** Begin Records to process **

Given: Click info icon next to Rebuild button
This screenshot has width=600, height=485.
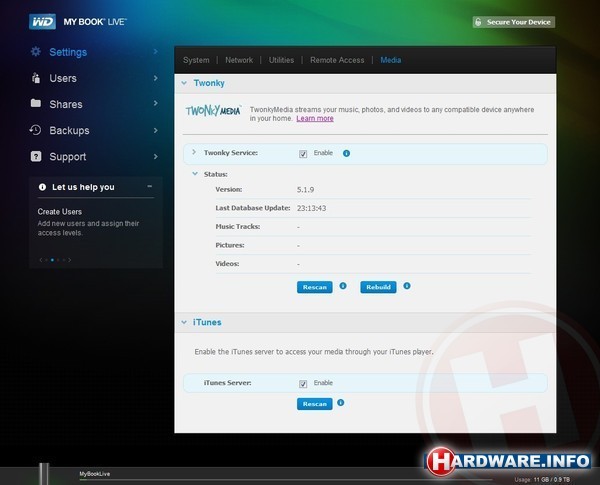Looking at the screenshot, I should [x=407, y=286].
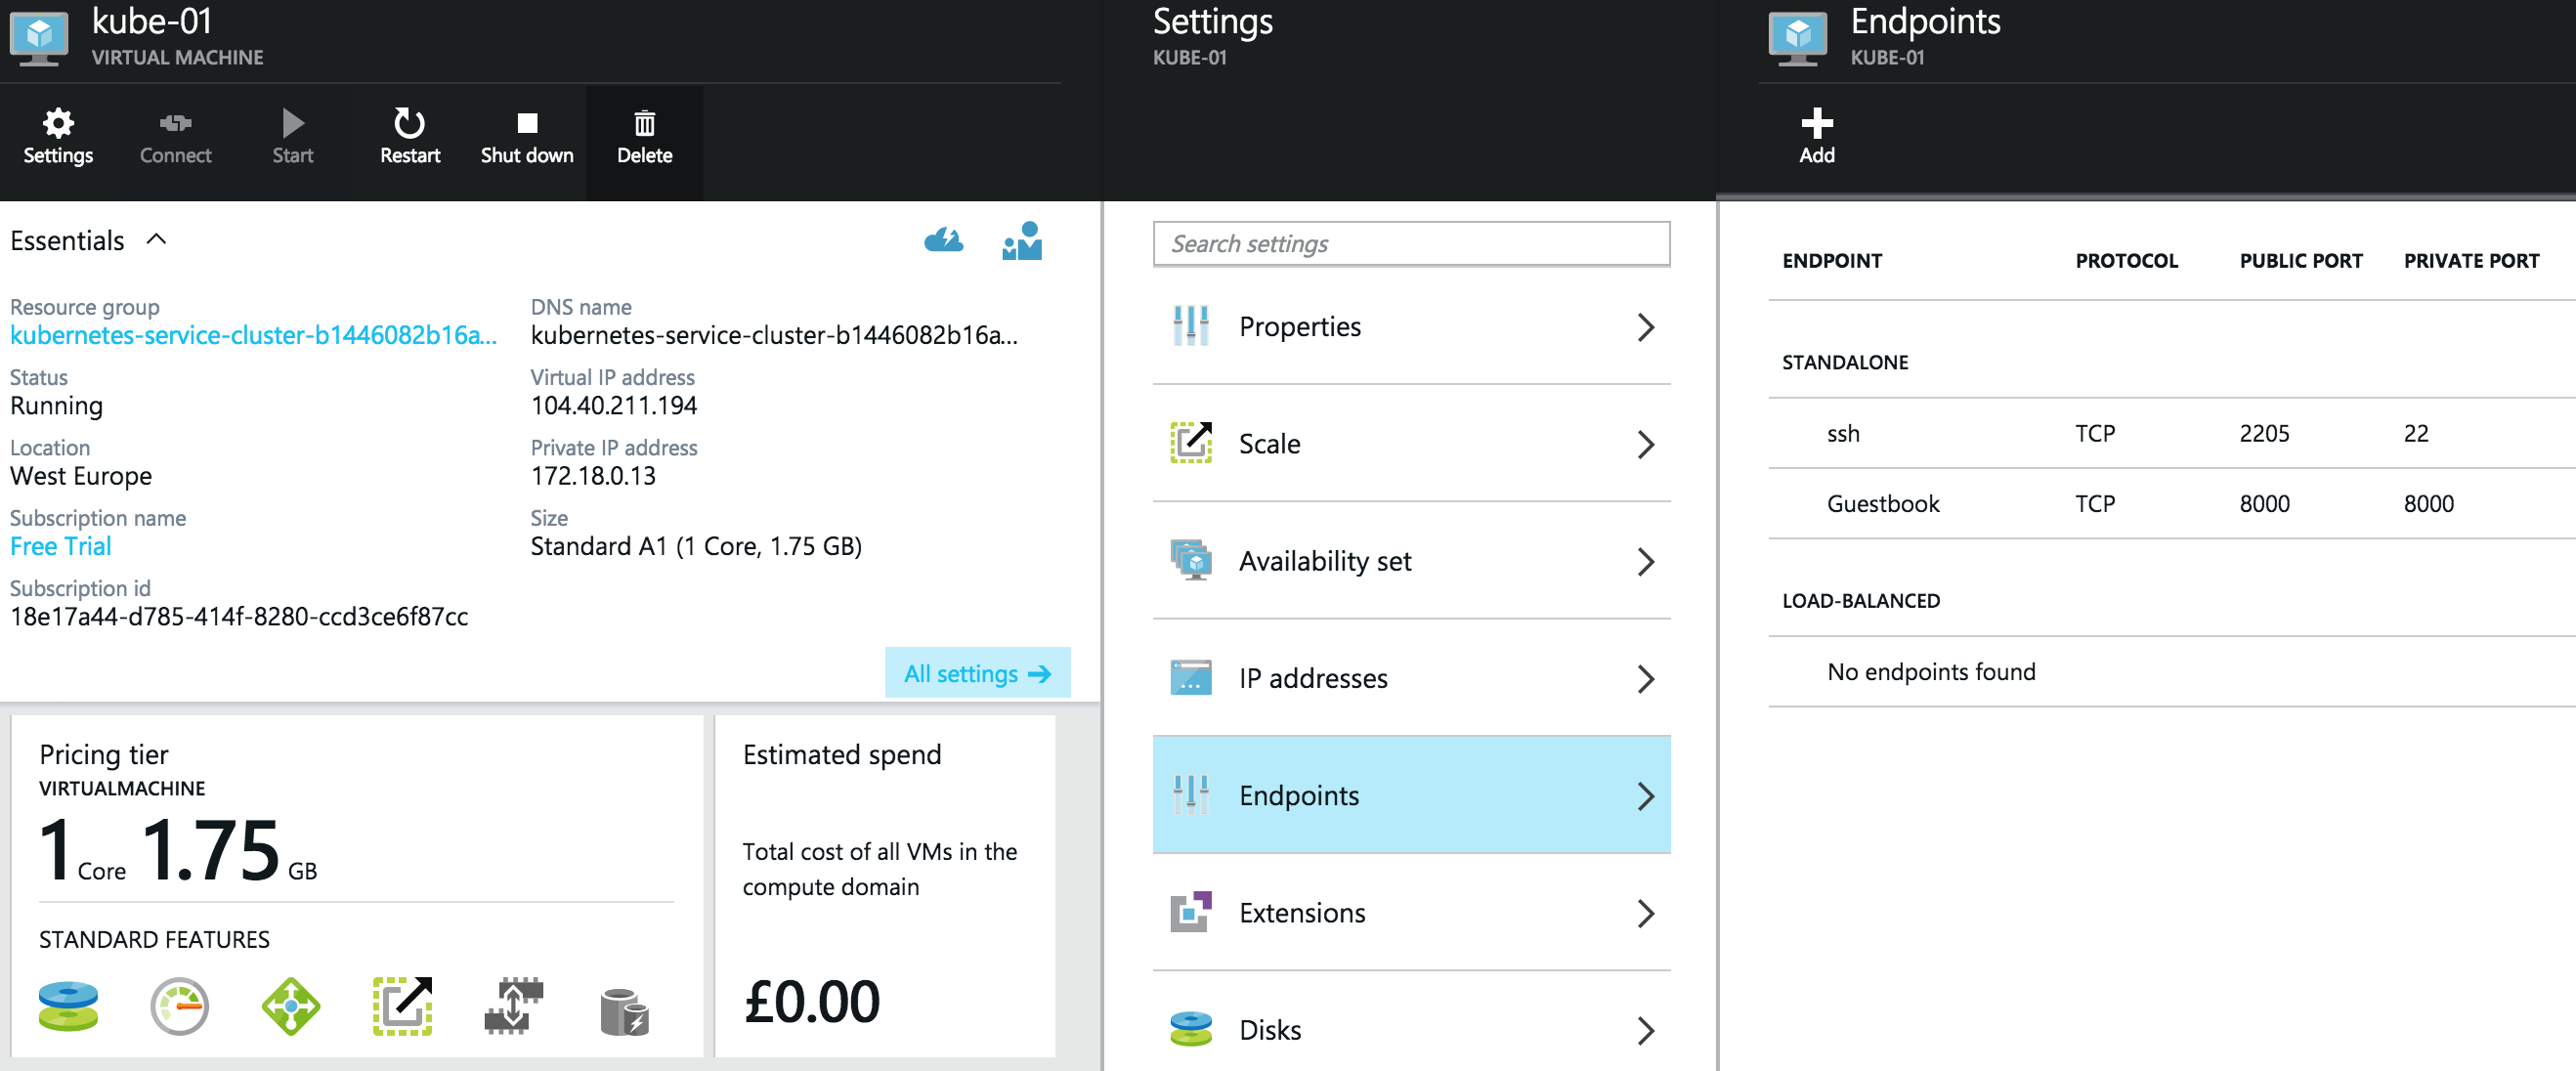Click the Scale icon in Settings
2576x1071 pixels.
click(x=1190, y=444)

** End Records to process **
** Begin Records to process **

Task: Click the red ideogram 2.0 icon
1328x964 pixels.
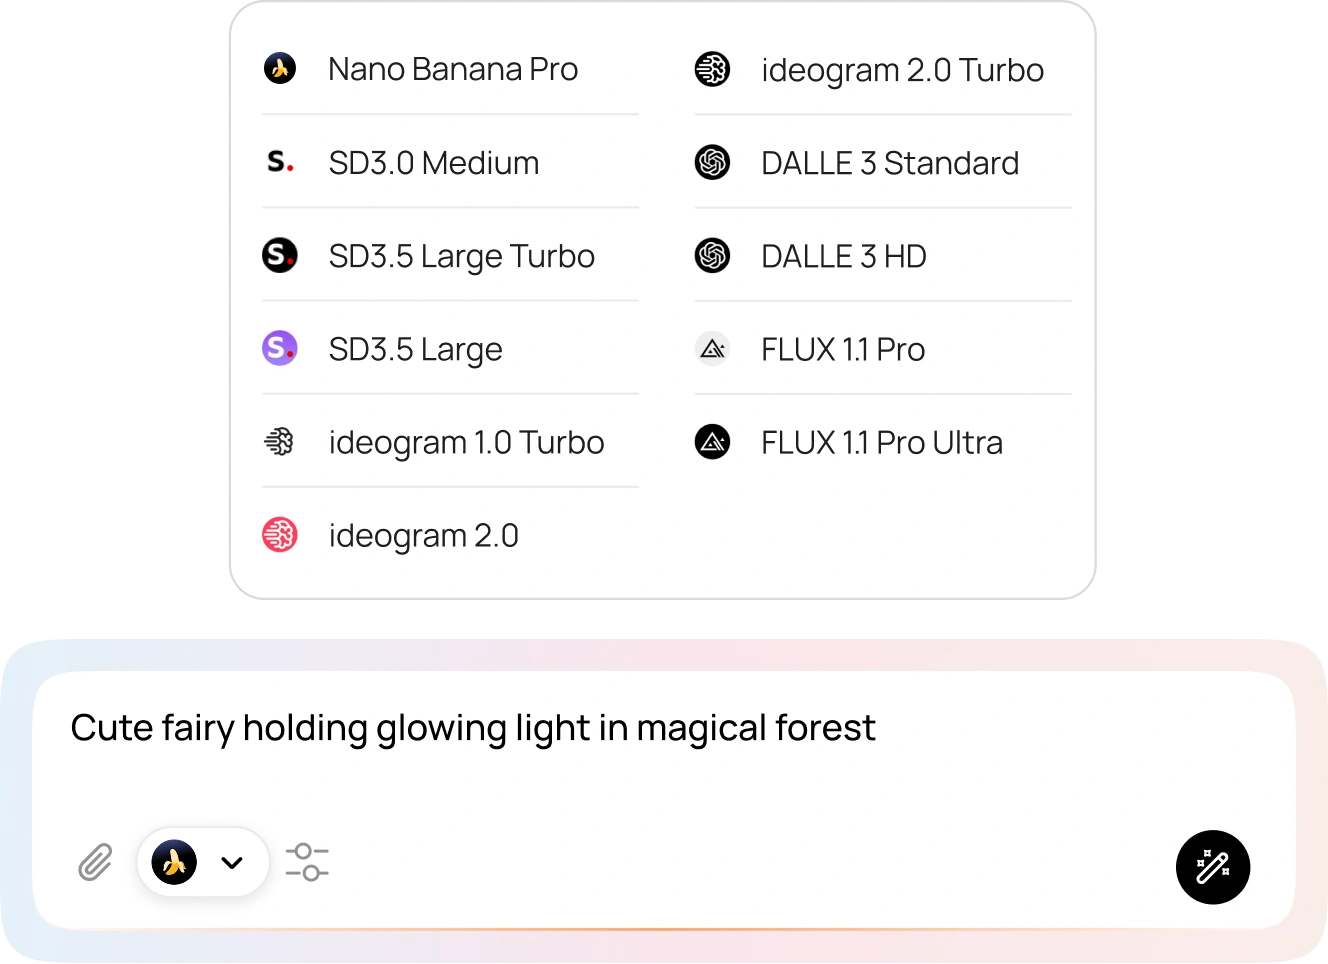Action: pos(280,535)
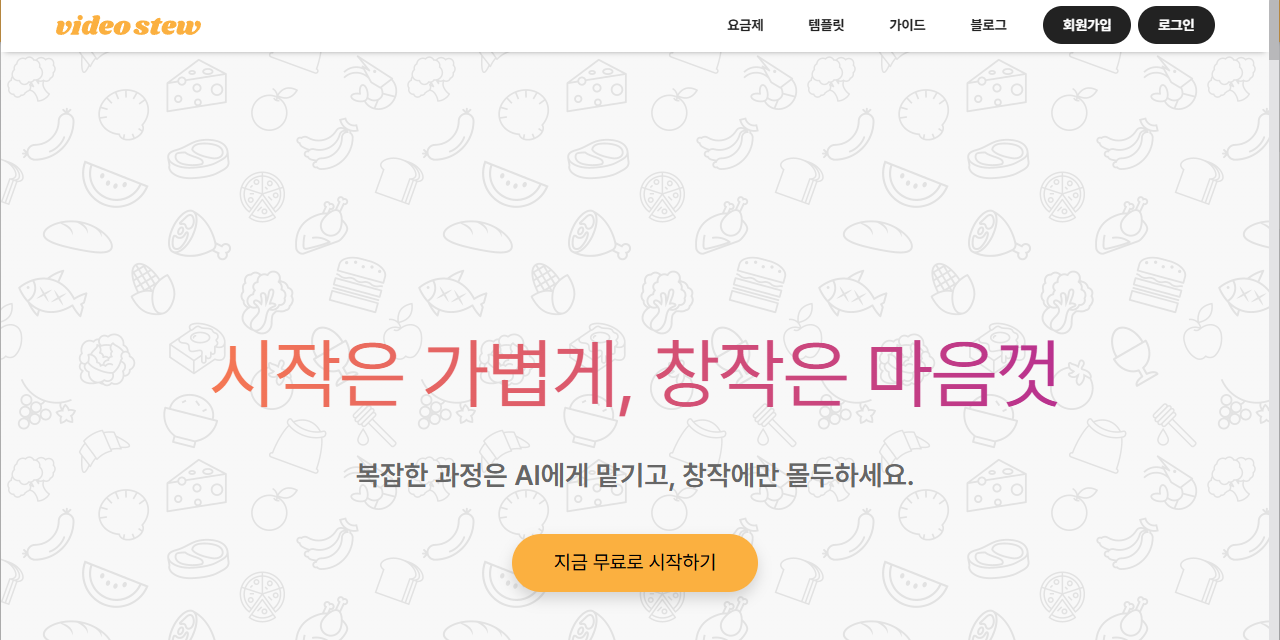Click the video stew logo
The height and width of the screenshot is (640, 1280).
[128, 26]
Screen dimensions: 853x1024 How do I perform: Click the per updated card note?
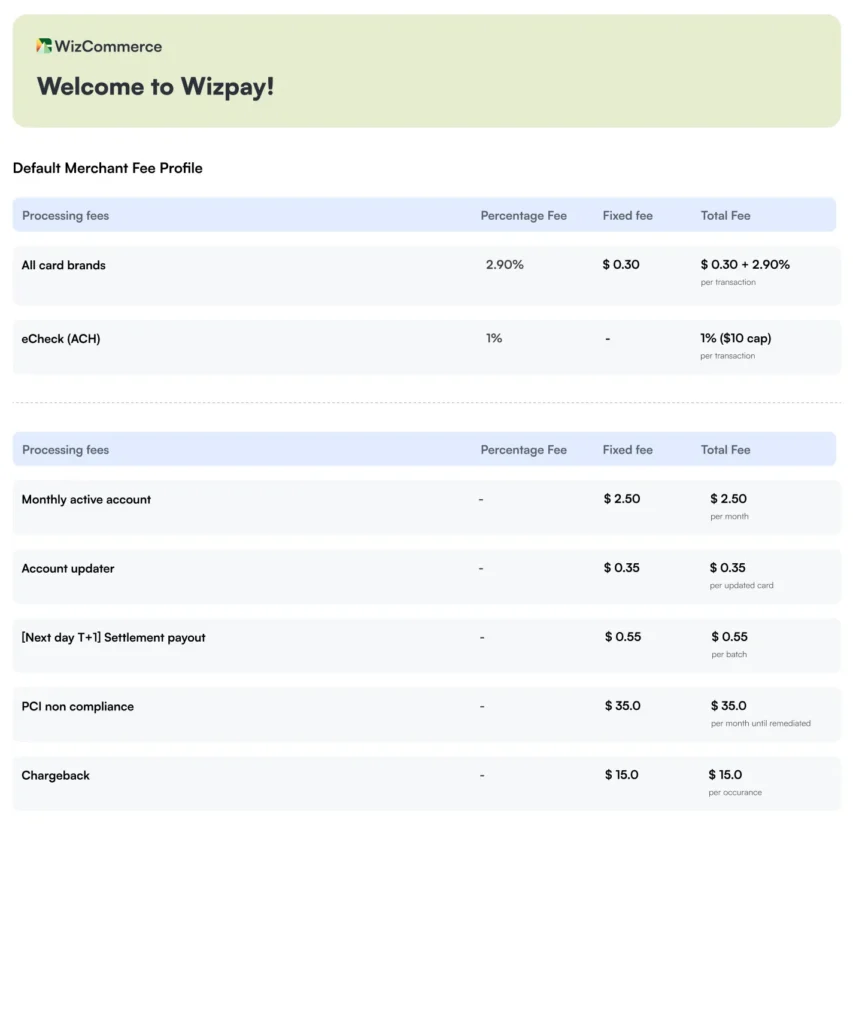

** End Records to process **
** Begin Records to process **

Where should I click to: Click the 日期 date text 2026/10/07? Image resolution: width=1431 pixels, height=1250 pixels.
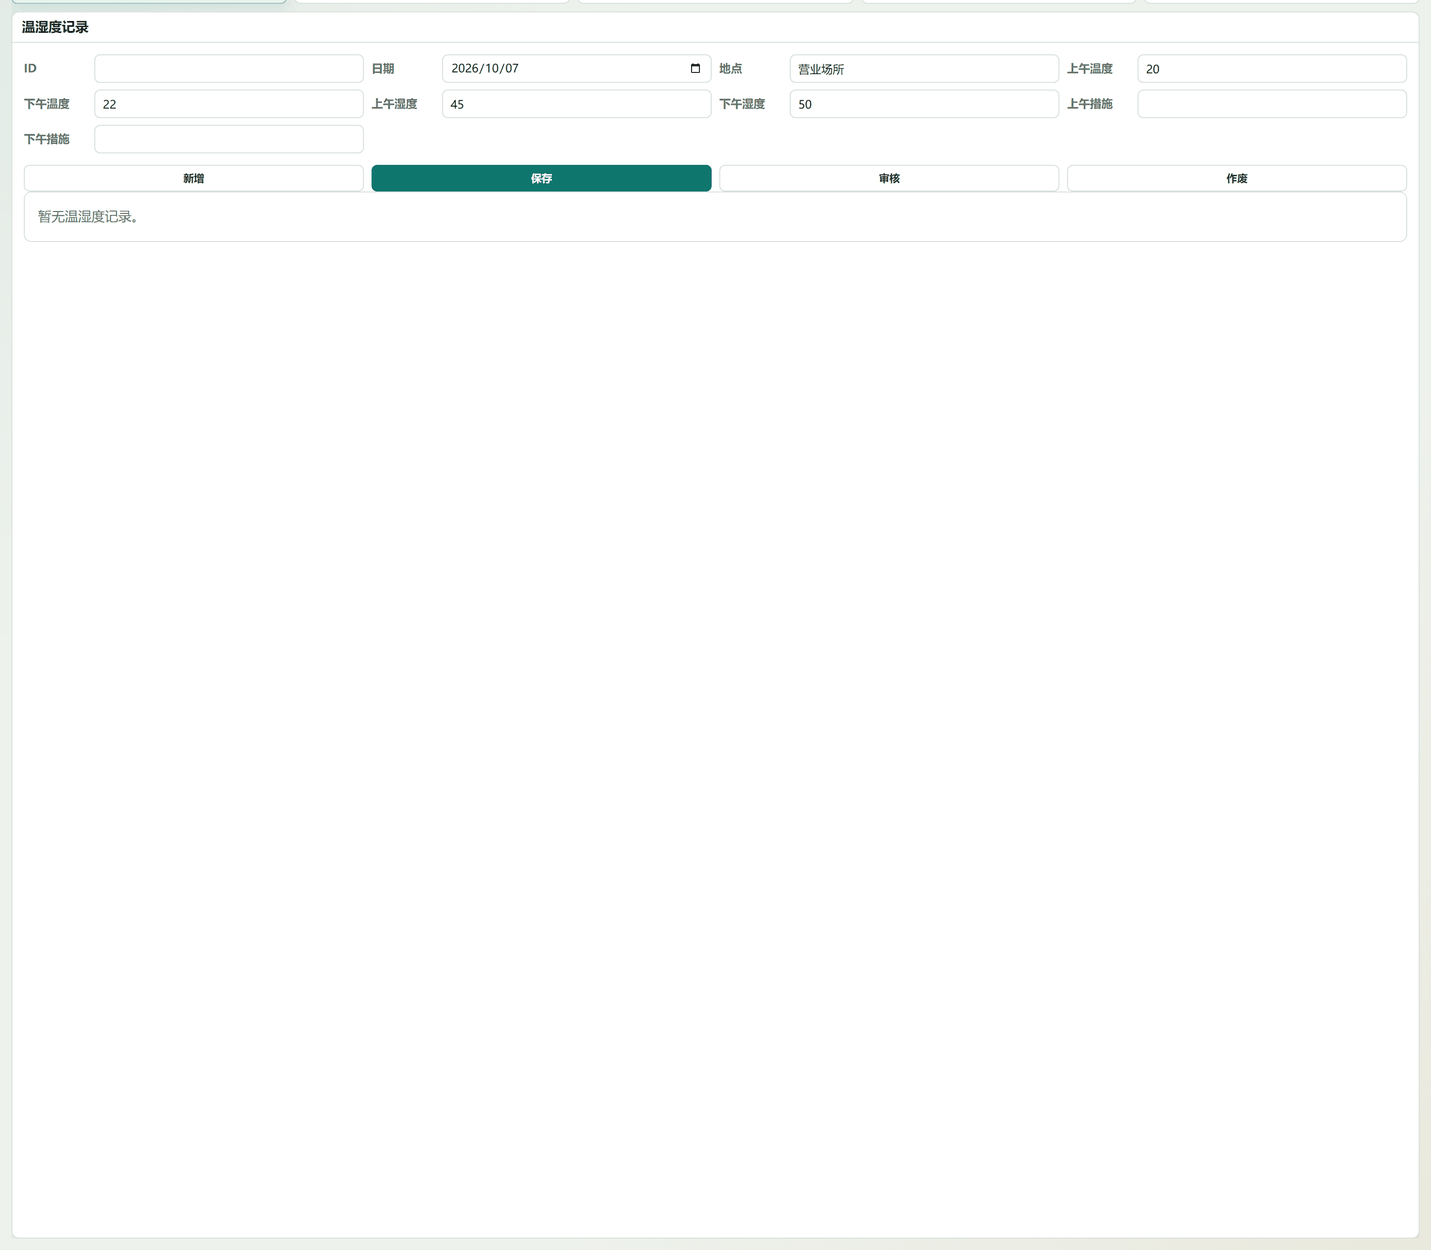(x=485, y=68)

** End Records to process **

* **Instruction**:
Collect each line above that contains the string "width", and copy those lines in full. Case counts.

* **Result for this task**:
This screenshot has width=600, height=485.
The height and width of the screenshot is (640, 1280).
Where should I click to: Click the 日期 date text 2026/10/07? Image resolution: width=1431 pixels, height=1250 pixels.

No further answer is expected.